Special Issue on “Programming, Resource Management and Autotuning Tools for Heterogeneous HPC”
• 大类 : 工程技术 - 4区
• 小类 : 计算机：理论方法 - 4区
Future High Performance Computing (HPC) systems face complex challenges deriving from the push towards Exascale, the limits of the power grid to support such large infrastructures, and emerging classes of applications imposing quality of service requirements other than pure throughput.
To address such challenges, heterogeneous computing architectures have emerged as a solution to achieve both higher performance and lower energy consumption. Their expression in the form of GPGPU and other many-core accelerators coupled with traditional HPC processors dominate the current Green500 and Top500 lists. Even higher degrees of heterogeneity can be achieved by introducing reconfigurable fabrics and/or application- or domain-specific accelerators.

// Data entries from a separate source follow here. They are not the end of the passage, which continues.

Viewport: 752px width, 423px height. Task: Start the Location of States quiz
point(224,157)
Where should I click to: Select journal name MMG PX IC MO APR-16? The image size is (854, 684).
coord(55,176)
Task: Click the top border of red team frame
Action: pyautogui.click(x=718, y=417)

The cost of heterogeneity lays in the complexity of management. Writing and managing HPC application is already a challenging task, requiring the cooperation of domain experts and HPC experts. The introduction of heterogeneous architectures makes the development and runtime management even more complex. Furthermore, at Exascale levels, hardware failures become sufficiently likely that computations running on such large infrastructure need to take them into account.
As a result, challenges include the management of heterogeneous resources, energy efficiency of computation, as well as the capability to meet timing constraints in face of transient or long time hardware failures. To solve such issues, manual control of computing resource will not suffice. New programming, resource management and autotuning models and tools are needed to effectively tackle such challenges.
Papers submitted to the special issue should have a strong emphasis on multi-node parallelism. Topics to be covered in this special issue include, but are not limited to, the following:
- Runtime resource management for heterogeneous HPC systems;
- Power, thermal, and performance prediction and management;
- Programming models integrating parallelism at multi-node level with other aspects, including resource management and access to heterogeneous resources, access to advanced storage (e.g., converging Big Data and HPC), fault management;
- Strategies, frameworks and methodologies for autotuning and self-management of the application and system.